■ WORK INSTRUCTIONS
All that is needed is an exact copy of the lines from the beginning of the data below through the line containing "Kidsfriendly (272, 1474)", minus the pictures.

(Saved entries)

====

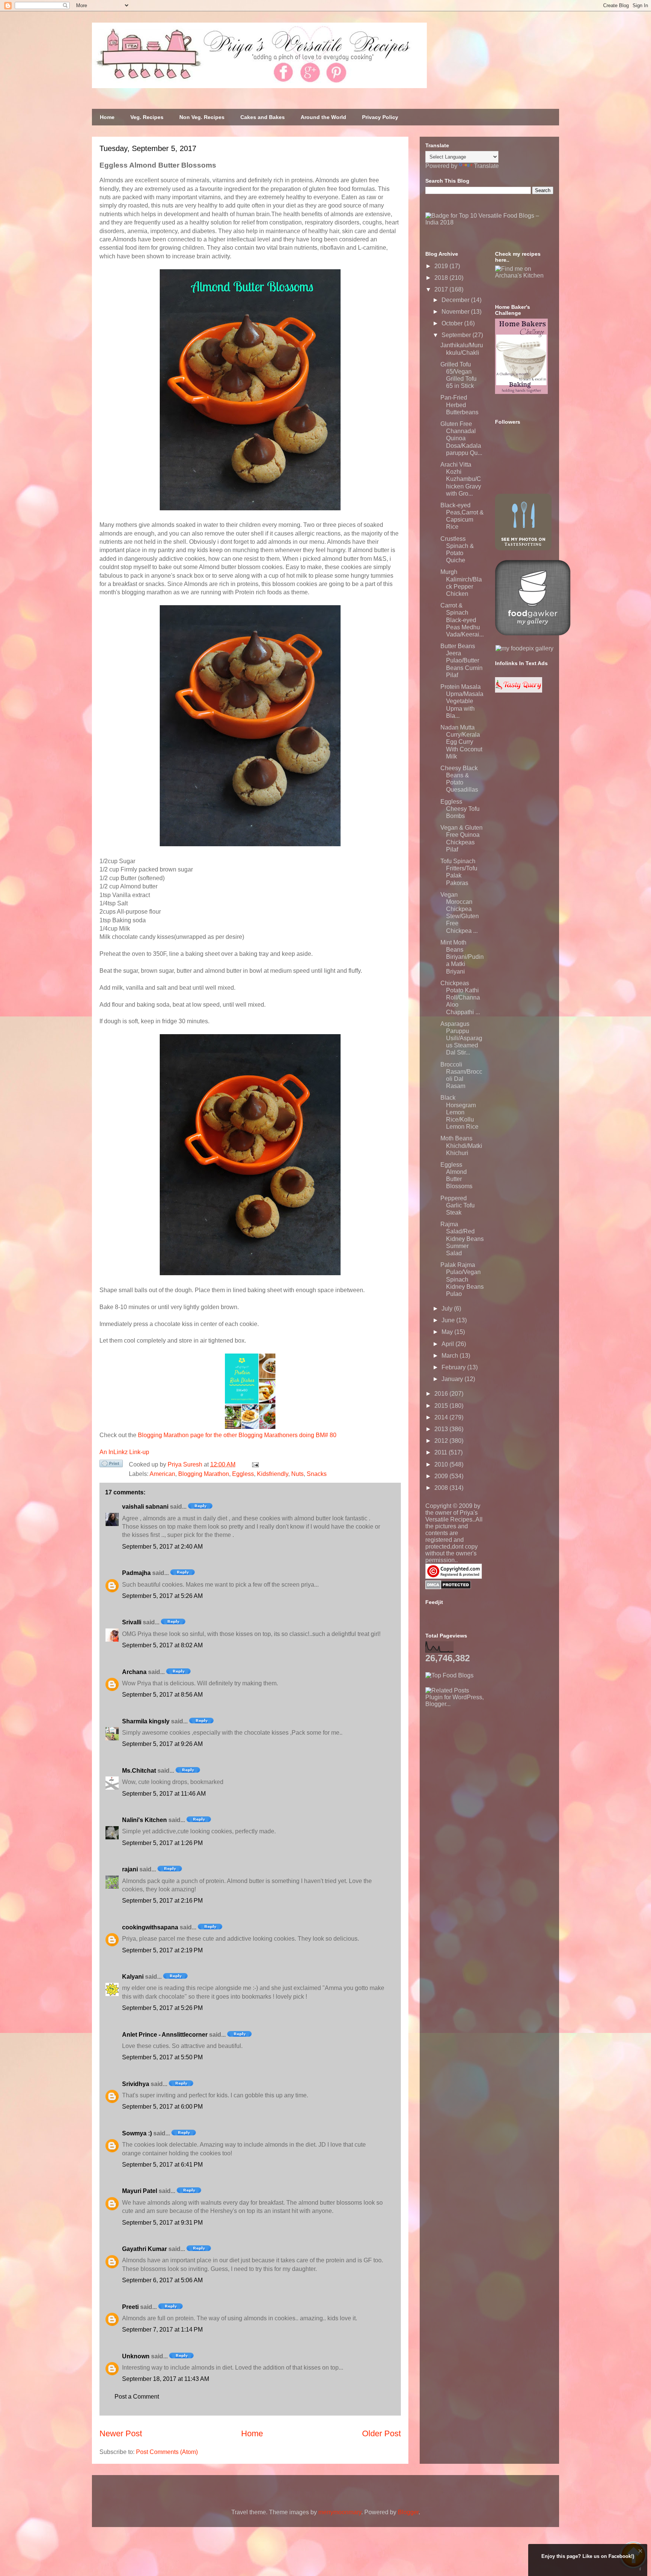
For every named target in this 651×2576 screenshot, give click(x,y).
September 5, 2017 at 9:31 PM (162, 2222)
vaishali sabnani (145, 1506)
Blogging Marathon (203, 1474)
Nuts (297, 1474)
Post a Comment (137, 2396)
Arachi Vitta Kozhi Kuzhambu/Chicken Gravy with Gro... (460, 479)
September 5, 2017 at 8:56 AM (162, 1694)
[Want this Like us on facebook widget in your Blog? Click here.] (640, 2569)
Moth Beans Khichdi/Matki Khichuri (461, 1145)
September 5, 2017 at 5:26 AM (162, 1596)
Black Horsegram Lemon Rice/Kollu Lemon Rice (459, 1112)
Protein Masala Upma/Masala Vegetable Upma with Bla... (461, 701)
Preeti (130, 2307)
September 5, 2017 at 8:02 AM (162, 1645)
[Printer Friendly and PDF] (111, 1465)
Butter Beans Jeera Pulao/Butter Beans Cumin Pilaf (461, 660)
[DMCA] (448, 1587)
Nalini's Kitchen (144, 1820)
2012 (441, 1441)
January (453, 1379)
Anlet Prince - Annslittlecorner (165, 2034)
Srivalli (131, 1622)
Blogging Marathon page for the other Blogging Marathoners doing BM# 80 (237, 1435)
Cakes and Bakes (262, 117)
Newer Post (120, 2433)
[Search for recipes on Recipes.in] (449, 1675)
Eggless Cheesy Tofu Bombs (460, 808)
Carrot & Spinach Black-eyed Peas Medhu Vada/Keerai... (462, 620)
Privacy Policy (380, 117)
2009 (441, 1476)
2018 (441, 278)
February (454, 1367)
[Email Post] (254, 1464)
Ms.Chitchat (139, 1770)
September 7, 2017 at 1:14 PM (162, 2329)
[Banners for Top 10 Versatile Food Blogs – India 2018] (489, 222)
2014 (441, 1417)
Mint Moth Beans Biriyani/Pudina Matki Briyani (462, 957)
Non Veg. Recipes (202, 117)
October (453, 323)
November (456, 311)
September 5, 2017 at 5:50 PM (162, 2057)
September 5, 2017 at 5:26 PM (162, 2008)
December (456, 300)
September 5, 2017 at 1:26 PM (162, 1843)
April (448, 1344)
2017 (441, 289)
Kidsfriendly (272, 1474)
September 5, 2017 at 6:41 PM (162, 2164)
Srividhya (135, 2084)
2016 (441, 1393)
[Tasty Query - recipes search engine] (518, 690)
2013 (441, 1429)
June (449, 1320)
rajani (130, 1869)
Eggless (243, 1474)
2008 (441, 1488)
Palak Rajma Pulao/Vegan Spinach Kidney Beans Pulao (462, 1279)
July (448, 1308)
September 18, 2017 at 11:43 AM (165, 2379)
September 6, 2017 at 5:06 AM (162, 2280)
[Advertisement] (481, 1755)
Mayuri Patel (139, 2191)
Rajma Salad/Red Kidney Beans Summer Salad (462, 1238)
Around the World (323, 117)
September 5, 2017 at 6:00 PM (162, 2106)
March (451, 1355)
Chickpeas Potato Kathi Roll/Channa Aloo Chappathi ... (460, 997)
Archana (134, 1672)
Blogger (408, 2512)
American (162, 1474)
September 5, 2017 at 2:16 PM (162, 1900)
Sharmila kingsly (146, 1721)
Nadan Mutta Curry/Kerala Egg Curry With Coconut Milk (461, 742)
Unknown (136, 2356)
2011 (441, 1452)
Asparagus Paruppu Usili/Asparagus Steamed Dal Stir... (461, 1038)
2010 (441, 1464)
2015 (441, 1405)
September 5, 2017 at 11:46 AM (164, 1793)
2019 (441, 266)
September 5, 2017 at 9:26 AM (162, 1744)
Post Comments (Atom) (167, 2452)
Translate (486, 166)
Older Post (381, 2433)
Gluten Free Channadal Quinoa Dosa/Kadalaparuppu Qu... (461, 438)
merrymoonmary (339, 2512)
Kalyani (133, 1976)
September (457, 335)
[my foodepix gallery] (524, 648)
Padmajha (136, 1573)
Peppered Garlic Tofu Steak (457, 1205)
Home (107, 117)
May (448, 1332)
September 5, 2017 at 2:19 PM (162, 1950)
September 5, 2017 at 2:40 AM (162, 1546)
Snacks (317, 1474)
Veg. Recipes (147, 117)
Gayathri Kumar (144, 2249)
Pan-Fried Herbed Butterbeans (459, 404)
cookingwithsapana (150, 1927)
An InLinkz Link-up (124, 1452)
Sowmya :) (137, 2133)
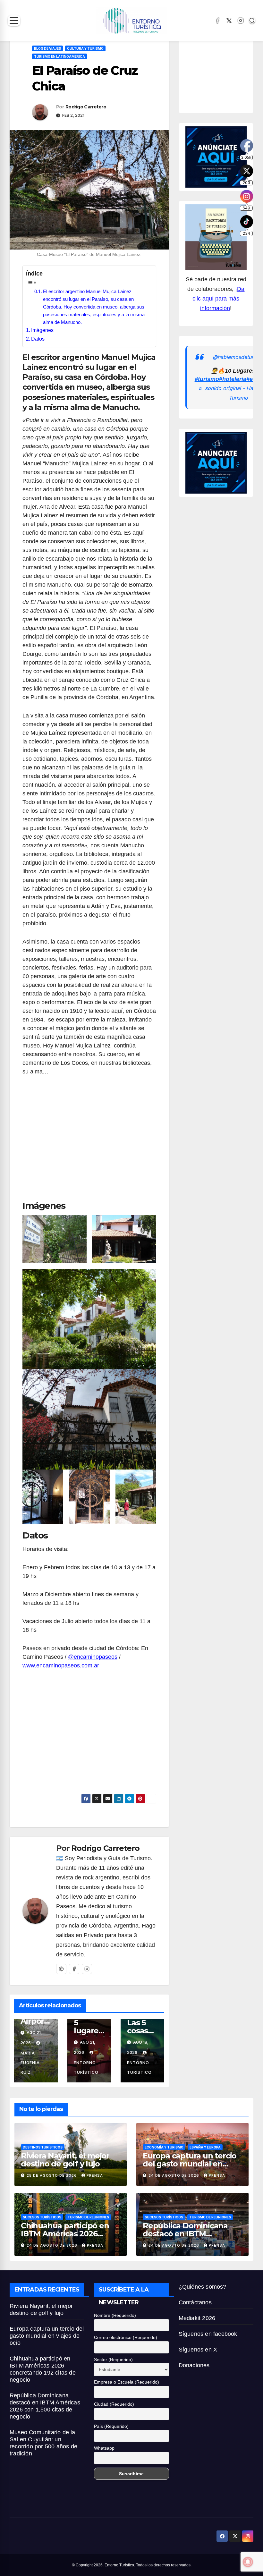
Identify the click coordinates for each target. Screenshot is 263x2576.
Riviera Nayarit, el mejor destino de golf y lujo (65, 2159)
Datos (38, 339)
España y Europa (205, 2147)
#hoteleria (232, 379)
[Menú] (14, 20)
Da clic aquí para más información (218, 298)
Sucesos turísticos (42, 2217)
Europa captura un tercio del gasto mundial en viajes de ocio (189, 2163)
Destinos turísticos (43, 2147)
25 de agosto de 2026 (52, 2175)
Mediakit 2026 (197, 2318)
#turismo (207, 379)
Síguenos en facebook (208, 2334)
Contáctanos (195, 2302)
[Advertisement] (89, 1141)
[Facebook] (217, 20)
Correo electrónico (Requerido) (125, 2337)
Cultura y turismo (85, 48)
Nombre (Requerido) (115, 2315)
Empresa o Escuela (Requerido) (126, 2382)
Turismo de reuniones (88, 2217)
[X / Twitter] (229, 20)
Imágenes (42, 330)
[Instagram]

====

■ RESPONSE BELOW
For every named target in this 651×2576 screenshot, give click(x,y).
September 5, 2017 at 9:31 PM (162, 2222)
vaishali sabnani (145, 1506)
Blogging Marathon (203, 1474)
Nuts (297, 1474)
Post a Comment (137, 2396)
Arachi Vitta Kozhi Kuzhambu/Chicken Gravy with Gro... (460, 479)
September 5, 2017 at 8:56 AM (162, 1694)
[Want this Like us on facebook widget in your Blog? Click here.] (640, 2569)
Moth Beans Khichdi/Matki Khichuri (461, 1145)
September 5, 2017 at 5:26 AM (162, 1596)
Black Horsegram Lemon Rice/Kollu Lemon Rice (459, 1112)
Protein Masala Upma/Masala Vegetable Upma with Bla... (461, 701)
Preeti (130, 2307)
September 5, 2017 at 8:02 AM (162, 1645)
[Printer Friendly and PDF] (111, 1465)
Butter Beans Jeera Pulao/Butter Beans Cumin Pilaf (461, 660)
[DMCA] (448, 1587)
Nalini's Kitchen (144, 1820)
2012 (441, 1441)
January (453, 1379)
Anlet Prince - Annslittlecorner (165, 2034)
Srivalli (131, 1622)
Blogging Marathon page for the other Blogging Marathoners doing BM# 80 (237, 1435)
Cakes and Bakes (262, 117)
Newer Post (120, 2433)
[Search for recipes on Recipes.in] (449, 1675)
Eggless Cheesy Tofu Bombs (460, 808)
Carrot & Spinach Black-eyed Peas Medhu Vada/Keerai... (462, 620)
Privacy Policy (380, 117)
2009 (441, 1476)
2018 (441, 278)
February (454, 1367)
[Email Post] (254, 1464)
Ms.Chitchat (139, 1770)
September 7, 2017 at 1:14 PM (162, 2329)
[Banners for Top 10 Versatile Food Blogs – India 2018] (489, 222)
2014 (441, 1417)
Mint Moth Beans Biriyani/Pudina Matki Briyani (462, 957)
Non Veg. Recipes (202, 117)
October (453, 323)
November (456, 311)
September 5, 2017 at 5:50 PM (162, 2057)
September 5, 2017 at 5:26 PM (162, 2008)
December (456, 300)
September 5, 2017 at 1:26 PM (162, 1843)
April (448, 1344)
2017 (441, 289)
Kidsfriendly (272, 1474)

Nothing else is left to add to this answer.